Rz. 16
Bei den Förderangeboten besteht zunächst einmal eine objektiv-rechtliche Verpflichtung des Jugendhilfeträgers, nicht aber ein subjektiv-öffentliches Recht des Bürgers. Die Verpflichtung des Trägers wird über die in § 79 Abs. 1 und 2 geregelte Gesamtverantwortung und die Gewährleistungspflicht des Trägers verdichtet. Nach § 79 Abs. 2 sollen die Träger der öffentlichen Jugendhilfe gewährleisten, dass die zur Erfüllung der Aufgaben nach dem SGB VIII erforderlichen und geeigneten Einrichtungen, Dienste und Veranstaltungen rechtzeitig und ausreichend zur Verfügung stehen.
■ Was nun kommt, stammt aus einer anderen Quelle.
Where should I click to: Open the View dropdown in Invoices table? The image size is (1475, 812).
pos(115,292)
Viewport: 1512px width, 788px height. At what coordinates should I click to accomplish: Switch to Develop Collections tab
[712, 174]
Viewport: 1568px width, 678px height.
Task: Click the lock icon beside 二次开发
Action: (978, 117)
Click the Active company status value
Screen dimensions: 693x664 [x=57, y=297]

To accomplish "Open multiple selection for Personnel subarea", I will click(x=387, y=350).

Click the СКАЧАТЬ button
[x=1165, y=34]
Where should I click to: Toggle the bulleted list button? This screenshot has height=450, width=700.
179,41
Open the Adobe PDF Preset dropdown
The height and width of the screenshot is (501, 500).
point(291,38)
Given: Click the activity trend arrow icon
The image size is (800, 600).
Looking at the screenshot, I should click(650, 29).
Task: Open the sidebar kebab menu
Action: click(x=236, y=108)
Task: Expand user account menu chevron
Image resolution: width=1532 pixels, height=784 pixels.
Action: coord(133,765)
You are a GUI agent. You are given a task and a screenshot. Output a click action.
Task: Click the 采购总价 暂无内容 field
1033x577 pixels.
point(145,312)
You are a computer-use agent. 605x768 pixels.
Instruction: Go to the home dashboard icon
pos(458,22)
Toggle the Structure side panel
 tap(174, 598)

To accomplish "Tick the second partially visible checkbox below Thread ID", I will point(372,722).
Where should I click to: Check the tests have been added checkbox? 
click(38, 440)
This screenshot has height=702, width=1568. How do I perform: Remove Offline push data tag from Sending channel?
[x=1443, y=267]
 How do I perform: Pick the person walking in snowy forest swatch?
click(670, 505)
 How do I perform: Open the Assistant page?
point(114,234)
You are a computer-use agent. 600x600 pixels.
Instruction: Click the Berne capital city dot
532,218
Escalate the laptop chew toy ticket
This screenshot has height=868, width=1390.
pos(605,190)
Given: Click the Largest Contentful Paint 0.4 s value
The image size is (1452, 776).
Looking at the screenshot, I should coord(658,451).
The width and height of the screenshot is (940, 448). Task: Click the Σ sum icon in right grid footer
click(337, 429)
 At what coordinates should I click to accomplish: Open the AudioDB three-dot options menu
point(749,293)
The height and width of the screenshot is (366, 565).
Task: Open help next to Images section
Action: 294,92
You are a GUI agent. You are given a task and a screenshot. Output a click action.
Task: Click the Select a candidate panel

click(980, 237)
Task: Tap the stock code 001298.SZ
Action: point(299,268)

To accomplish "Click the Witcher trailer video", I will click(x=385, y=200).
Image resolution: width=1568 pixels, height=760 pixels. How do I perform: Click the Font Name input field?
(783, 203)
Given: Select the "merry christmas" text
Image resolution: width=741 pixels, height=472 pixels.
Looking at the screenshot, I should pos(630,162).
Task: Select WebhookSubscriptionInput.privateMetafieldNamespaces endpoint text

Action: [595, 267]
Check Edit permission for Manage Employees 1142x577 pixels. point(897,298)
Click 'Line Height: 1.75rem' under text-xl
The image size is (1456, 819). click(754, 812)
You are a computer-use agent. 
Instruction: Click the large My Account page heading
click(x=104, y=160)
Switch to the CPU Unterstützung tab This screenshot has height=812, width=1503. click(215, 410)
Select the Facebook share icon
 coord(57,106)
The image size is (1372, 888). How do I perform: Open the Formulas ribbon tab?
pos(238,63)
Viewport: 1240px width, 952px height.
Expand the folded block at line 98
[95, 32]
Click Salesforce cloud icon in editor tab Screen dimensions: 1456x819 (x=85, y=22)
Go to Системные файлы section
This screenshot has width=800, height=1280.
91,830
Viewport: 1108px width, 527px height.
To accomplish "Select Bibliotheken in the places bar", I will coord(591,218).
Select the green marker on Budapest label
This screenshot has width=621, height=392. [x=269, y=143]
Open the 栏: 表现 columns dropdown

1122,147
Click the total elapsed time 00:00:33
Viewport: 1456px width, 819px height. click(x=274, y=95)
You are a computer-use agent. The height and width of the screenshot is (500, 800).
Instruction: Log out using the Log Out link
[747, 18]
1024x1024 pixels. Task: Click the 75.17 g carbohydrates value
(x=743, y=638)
Hierzu zählen insbesondere auch Pfleger, Vormünder und Pflegepersonen. Dem Bürger steht hinsichtlich der Förderangebote indes ein auf das Gleichheitsgrundrecht des Art. 3 Abs. 1 GG gestütztes einklagbares Teilhaberecht zu. Daraus kann sich freilich kein Anspruch auf das Zurverfügungstellen einer bestimmten Maßnahme ergeben. Bei den mehr oder weniger individualisierten Angeboten und Leistungen nach dem SGB VIII ist jeweils zu prüfen, inwieweit diese nicht bloß eine Reflexwirkung in Bezug auf den begünstigten Personenkreis entfalten, sondern darüber hinaus dem Schutz und dem Interesse des Einzelnen zu dienen bestimmt sind (Schutznormtheorie). Die Diktion des Gesetzes ist ambivalent. So normiert § 24 Abs. 1 einen klar und eindeutig formulierten Rechtsanspruch der dreijährigen Kinder auf den Besuch eines Kindergartens, obwohl in Abs. 2 Nr. 3 lediglich von einem Angebot die Rede ist.
Rz. 17
Je nachdem, ob und inwieweit die jeweilige Vorschrift dem Jugendhilfeträger Ermessen einräumt, besteht ein Rechtsanspruch des Bürgers auf die gesetzliche Geld-, Sach- oder Dienstleistung (§ 38 SGB I) oder ein Anspruch auf ermessensfehlerfreie Entscheidung (§ 39 SGB I). Ebenso wie in anderen Rechtsbereichen geht aus der Formulierung des Gesetzeswortlauts als Muss-, Soll- oder Kann-Vorschrift hervor, ob und inwieweit dem Verwaltungsträger Ermessen eingeräumt wird. Muss-Vorschriften normieren einen Rechtsanspruch, über den eine gebundene Verwaltungsentscheidung zu ergehen hat, d. h., dem Jugendhilfeträger ist kein Ermessen eingeräumt. Soll-Vorschriften verpflichten den Jugendhilfeträger, im Regelfall so zu verfahren, wie es der Gesetzeswortlaut vorsieht. Nur in atypischen Fällen, d. h. in Ausnahmesachlagen, darf er davon abweichen (BVerwG, Urteil v. 2.7.1992, 5 C 39/90; BVerwG, Urteil v. 17.8.1978, V C 33.77). Die haushaltsmäßige Situation des Trägers begründet grundsätzlich keinen atypischen Fall (BVerwG, Urteil v. 12.4.1984, 5 C 95/80; BVerfG, Beschluss v. 30.1.1985, 1 BvR 876/84). Kann-Vorschriften räumen dem Jugendhilfeträger einen Ermessensspielraum ein. Er hat nach pflichtgemäßem Ermessen zu entscheiden. Gemäß § 39 Abs. 1 SGB I hat der Leistungsträger sein Ermessen entsprechend dem Zweck der Ermächtigung auszuüben und die gesetzlichen Grenzen des Ermessens einzuhalten. Daran wird bereits deutlich, dass die Ermessensentscheidung daraufhin zu überprüfen ist, ob das Ermessen überhaupt ausgeübt wurde, ob die richtigen Ermessenserwägungen zugrunde gelegt wurden und ob die Grenzen des eingeräumten Ermessens beachtet worden sind. Im Einzelfall kann das Ermessen auf Null reduziert sein, so dass nur noch eine einzige ermessensgerechte Entscheidung in Betracht kommt. Dies ist insbesondere dann der Fall, wenn das Kindeswohl gefährdet ist und wenn nur diese eine Entscheidungsalternative in der Lage wäre, diese Gefährdung zu beseitigen.